OpenDKIM should not accept that message, It's a bug.

andreasschulze commented 1 year ago

I thougt more about that and changed my mind. There is maybe a bug. In general a message shouldn't tempfail if opendkim can't access the public key from dns. So maybe the default on-dnserror: tempfail handle an other situation.

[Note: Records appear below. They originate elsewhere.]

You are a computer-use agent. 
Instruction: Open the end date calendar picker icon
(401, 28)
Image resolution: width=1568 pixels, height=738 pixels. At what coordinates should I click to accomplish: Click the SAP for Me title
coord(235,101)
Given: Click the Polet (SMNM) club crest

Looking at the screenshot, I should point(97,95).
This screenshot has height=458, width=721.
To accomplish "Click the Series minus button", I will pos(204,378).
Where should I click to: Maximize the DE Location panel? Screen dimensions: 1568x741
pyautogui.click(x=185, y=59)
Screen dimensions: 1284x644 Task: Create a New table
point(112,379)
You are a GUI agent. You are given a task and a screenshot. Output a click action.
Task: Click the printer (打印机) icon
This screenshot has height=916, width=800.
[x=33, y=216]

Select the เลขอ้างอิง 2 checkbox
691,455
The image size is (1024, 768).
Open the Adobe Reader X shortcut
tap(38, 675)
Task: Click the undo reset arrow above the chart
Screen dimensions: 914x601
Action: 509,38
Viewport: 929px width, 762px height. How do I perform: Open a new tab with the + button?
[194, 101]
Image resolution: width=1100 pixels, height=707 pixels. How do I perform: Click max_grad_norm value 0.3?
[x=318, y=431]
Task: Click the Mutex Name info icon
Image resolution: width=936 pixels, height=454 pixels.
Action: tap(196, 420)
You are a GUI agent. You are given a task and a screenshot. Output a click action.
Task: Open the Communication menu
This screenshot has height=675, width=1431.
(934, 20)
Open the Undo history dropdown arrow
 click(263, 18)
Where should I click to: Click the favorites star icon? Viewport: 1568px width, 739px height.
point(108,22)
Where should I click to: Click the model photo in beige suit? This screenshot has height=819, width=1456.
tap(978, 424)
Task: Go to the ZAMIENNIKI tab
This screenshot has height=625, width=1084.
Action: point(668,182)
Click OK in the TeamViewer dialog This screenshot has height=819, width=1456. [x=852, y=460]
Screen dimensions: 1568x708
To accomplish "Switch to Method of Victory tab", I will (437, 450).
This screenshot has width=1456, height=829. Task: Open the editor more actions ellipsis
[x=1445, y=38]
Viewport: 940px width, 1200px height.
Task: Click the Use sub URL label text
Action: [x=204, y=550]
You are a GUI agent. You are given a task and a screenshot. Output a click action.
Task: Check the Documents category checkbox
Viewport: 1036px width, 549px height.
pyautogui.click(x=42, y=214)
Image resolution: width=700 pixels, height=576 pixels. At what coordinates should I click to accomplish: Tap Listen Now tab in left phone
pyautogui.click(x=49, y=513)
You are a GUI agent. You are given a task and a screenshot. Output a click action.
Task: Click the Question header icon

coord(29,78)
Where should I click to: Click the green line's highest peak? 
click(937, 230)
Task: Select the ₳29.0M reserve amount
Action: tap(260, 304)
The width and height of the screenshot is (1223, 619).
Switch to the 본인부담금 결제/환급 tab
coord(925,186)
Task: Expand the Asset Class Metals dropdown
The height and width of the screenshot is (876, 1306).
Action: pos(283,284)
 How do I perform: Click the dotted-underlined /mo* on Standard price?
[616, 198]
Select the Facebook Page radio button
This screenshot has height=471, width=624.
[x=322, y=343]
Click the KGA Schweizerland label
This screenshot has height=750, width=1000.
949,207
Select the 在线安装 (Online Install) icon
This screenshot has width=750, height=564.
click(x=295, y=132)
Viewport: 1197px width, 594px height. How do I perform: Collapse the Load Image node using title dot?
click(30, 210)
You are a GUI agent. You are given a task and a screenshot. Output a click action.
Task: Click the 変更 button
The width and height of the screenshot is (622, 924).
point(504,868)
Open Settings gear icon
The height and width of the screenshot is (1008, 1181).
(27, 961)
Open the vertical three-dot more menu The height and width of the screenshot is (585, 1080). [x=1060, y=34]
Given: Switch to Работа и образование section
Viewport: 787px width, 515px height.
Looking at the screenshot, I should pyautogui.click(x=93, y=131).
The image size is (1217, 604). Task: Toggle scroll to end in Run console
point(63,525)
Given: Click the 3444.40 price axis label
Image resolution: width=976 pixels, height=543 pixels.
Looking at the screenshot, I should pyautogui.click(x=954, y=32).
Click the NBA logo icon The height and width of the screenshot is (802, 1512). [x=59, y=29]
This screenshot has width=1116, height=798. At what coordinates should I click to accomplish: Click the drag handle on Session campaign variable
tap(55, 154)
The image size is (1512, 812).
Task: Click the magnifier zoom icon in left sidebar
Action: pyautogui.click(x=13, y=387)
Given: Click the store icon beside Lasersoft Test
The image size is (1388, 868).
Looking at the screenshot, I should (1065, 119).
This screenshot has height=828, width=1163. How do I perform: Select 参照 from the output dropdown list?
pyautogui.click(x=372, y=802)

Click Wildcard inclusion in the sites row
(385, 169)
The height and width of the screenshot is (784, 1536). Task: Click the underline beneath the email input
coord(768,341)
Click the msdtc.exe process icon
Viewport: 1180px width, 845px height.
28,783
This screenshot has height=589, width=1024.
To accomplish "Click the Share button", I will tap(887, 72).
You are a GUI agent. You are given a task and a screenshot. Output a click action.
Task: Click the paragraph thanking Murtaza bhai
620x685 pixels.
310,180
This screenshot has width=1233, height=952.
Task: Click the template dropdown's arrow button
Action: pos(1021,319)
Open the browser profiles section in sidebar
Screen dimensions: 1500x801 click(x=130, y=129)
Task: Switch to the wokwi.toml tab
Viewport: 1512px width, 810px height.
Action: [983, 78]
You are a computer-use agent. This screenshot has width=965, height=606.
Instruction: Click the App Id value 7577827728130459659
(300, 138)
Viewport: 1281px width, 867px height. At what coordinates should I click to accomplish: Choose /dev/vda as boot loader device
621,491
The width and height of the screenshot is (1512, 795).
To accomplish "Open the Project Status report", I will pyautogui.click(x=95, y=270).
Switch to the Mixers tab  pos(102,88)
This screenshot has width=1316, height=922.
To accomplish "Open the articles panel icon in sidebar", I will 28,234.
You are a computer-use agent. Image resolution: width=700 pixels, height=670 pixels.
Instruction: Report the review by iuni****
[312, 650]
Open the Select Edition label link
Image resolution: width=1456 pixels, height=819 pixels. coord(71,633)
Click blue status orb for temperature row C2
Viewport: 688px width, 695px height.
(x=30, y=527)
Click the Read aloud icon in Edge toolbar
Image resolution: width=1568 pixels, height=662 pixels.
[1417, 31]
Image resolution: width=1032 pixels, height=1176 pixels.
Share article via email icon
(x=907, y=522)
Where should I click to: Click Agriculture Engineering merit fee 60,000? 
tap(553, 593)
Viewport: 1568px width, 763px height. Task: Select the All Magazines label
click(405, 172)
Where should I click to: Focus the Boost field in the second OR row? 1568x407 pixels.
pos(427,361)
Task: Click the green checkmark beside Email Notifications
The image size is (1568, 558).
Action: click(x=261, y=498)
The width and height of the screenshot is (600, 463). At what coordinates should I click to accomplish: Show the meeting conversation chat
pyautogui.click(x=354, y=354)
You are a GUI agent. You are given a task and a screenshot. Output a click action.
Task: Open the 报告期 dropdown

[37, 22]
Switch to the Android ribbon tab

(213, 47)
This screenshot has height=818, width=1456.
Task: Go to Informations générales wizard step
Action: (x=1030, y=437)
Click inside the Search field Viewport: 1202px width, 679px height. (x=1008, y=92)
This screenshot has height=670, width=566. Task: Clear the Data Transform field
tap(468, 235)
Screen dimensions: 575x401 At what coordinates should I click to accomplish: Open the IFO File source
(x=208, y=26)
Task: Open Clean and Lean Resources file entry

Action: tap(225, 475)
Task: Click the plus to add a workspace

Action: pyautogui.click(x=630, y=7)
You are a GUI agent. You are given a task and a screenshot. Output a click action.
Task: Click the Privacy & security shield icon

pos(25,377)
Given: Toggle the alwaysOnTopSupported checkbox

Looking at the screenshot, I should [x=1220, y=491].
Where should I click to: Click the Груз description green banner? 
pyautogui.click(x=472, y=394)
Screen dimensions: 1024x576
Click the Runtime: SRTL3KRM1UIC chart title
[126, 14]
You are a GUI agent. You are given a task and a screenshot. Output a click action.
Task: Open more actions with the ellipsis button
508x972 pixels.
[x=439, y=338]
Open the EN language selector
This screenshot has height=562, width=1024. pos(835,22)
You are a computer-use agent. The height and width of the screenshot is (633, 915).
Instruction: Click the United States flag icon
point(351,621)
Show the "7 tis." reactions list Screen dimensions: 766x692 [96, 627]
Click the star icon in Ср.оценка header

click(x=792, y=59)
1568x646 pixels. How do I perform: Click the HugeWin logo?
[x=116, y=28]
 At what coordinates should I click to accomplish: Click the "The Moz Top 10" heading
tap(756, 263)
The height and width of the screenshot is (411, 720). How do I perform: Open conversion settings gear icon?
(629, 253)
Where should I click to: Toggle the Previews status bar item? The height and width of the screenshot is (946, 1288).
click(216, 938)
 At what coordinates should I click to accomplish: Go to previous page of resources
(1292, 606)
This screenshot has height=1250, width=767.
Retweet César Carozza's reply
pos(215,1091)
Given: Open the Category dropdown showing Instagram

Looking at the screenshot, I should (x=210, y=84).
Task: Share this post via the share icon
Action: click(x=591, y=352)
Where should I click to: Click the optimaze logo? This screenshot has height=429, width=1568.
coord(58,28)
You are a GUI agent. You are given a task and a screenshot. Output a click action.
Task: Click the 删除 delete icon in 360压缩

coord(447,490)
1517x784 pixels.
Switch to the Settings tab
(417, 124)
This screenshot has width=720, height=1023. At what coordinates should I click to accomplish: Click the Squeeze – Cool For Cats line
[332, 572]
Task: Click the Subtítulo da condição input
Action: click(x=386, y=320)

andreasschulze commented 1 year ago

the question is: why does opendkim set a 451 reply-code but still accept the message

mddvul22 commented 10 months ago

We are having this problem too. It becomes even more problematic when the sending domain's dmarc policy is to reject mail. In our case, we have incoming mail from the US Federal government. The DKIM query timed out and and their dmarc reject policy results in the email being permanently rejected.

mddvul22 commented 10 months ago

Am I correct in thinking that the only workaround for this right now, is to start up the opendkim daemon with a longer -T setting?

elmaimbo commented 10 months ago

Am I correct in thinking that the only workaround for this right now, is to start up the opendkim daemon with a longer -T setting?

You can specify the DNS timeout in the configuration file (/etc/opendkim.conf) using something like: DNSTimeout 15 (See manual page for opendkim.conf for more info.)